Items from a dataset:
────────────────

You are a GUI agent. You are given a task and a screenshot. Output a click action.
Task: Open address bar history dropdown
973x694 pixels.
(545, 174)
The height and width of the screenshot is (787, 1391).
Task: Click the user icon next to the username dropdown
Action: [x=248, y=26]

────────────────

__Work item__
Copy out each record from above, exactly.

__Answer space__
You are a GUI agent. You are given a task and a screenshot. Output a click action.
Task: Open address bar history dropdown
973x694 pixels.
(545, 174)
The height and width of the screenshot is (787, 1391).
Task: Click the user icon next to the username dropdown
Action: [x=248, y=26]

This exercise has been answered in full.